Welcome d'travelers !

Ayo share cerita pengalaman dan upload photo album travelingmu di sini. Silakan Daftar atau

Jumat, 24 Jul 2020 07:48 WIB

TRAVEL NEWS

Turis Ngamuk Bikin Pemilik Kedai Teh Harus Sembunyi di Dapur

Putu Intan
detikTravel
London, UK - 21 May, 2019: color image depicting people sitting at tables, eating and drinking outside a posh cake shop/cafe in the Belgravia area of London, UK. The exterior of the shop is decorated with beautiful garlands of fresh flowers. It is a beautiful day with bright blue sky. Room for copy space.
Ilustrasi kedai teh di Inggris. (Foto: Getty Images/coldsnowstorm)
Wales -

Seorang chef sekaligus pemilik kedai teh asal Inggris harus bersembunyi dari turis nekat yang mengamuk. Sampai-sampai dia mengunci diri di dalam dapur.

Dilansir dari Daily Star, Jumat (24/7/2020), chef sekaligus pemilik kedai teh bernama Richard Holt menjadi viral setelah ia nyaris jadi korban amukan pelanggannya. Kisah itu bermula ketika ia menutup kedai tehnya karena pandemi virus Corona.

Akan tetapi, seorang turis, yang merupakan seorang pria muda, menolak kenyataan tersebut. Ia pun marah dan mengancam keselamatan Richard pada Sabtu (18/7).
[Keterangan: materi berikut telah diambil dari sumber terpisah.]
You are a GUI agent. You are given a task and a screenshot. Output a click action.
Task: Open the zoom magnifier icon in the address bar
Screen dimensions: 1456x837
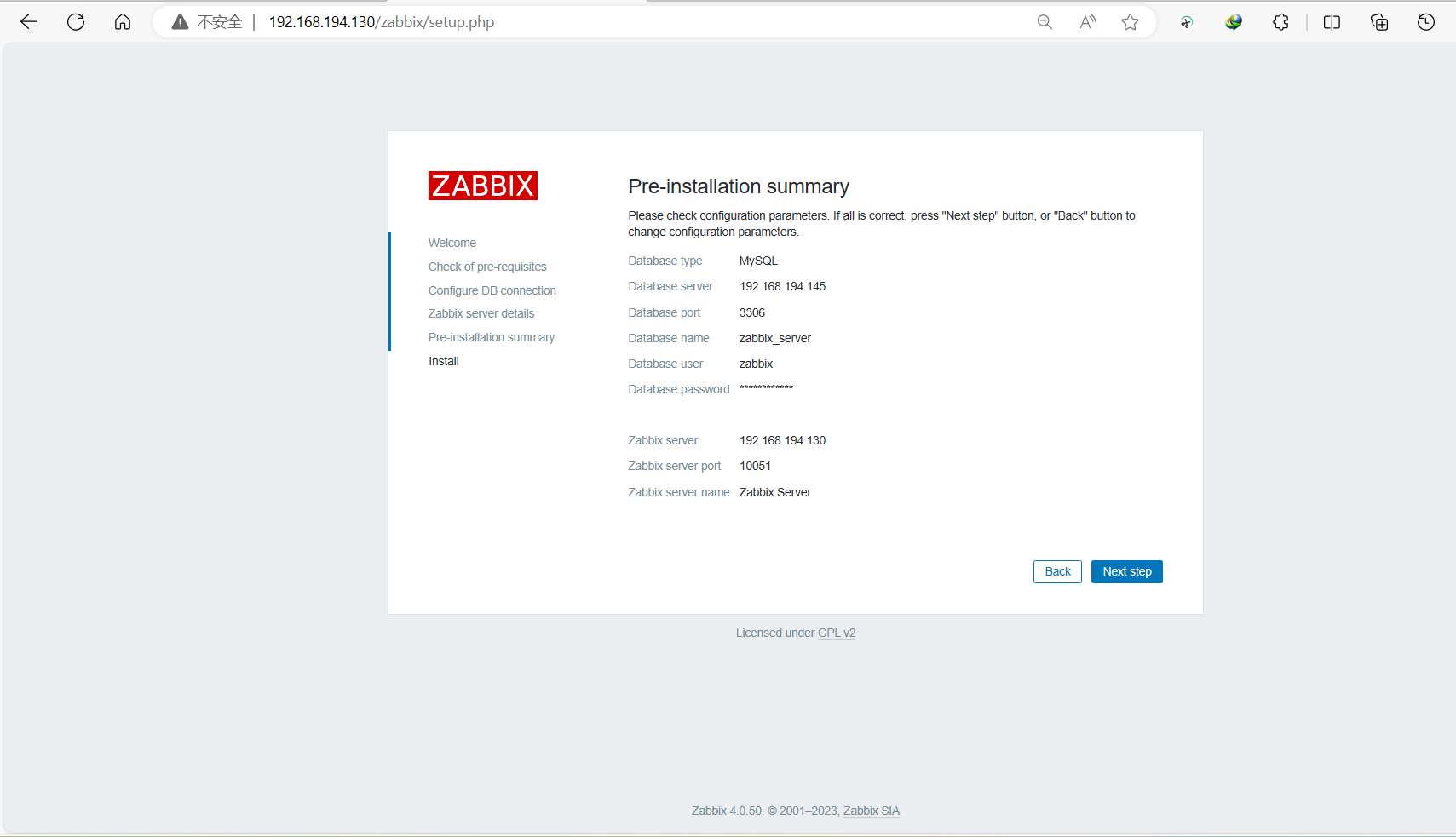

"Pria ini datang memanjat pagar kami bersama putranya, jadi saya menjulurkan kepala ke luar jendela dapur kedai saya, tempat saya sedang menyiapkan sesuatu untuk serial TV saya. Dan berkata dengan sopan,'maaf Tuan, kami sudah tutup," Richard bercerita.

Richard kemudian melihat pria itu masih memanjat dan akhirnya ia keluar kedai dan sekali lagi memberitahu pria tersebut.

"Maaf, saya kira Anda tidak mendengar saya dengan jelas, kami tidak buka untuk umum saat ini,"ujarnya.

Sayangnya, perkataan itu justru membuat si turis geram. Turis nekat itu malah naik pitam.

"Pada saat itu, dia kehilangan kesabaran dan mulai meneriaki ini pelecehan, mengatakan betapa tidak sopannya saya, dan dia tidak peduli bahwa ia sedang berada di properti pribadi orang lain," ujar Richard.

"Saya mencoba berdebat dengannya dan menjelaskan bahwa keluarga saya biasanya bekerja di sini dan kami meluangkan waktu menyemprotkan bahan kimia berbahaya pada bakteri, jadi saya khawatir pada putranya yang masih kecil," kata Richard.

Namun pria ini tetap tidak peduli dan justru kelakuannya makin menjadi-jadi. "Dia mulai berteriak lebih kencang dan mendekati saya dengan agresif, sambil memaki-maki saya di dekat putranya," Richard bercerita.

Kedai teh milik Richard ini sudah ditutup sejak Maret. Sampai saat ini ia masih belum ingin membukanya mengingat bahaya pandemi Corona masih mengintai.

Sayangnya, penjelasan itu tetap saja tak meredakan emosi turis. Turis ini malah mengatakan ia rasis sambil mengepalkan tangannya.

"Tidak ada orang lain di sekitar kami dan dia juga jauh lebih besar dari saya. Dengan pemikiran ini, saya pikir saya harus mundur. Saya mengunci diri di dapur saya sendiri, yang terasa agak tidak manusiawi, dan menyaksikannya kembali ke mobilnya."

"Dia meletakkan putranya di kursi belakang. Saya pikir itu sudah berakhir, tetapi dia, turis nekat itu, kemudian kembali ke kedai saya sendirian. Saya pikir dia mungkin termotivasi untuk melakukan beberapa pengrusakan, jadi pada titik ini saya menelepon polisi," ia melanjutkan.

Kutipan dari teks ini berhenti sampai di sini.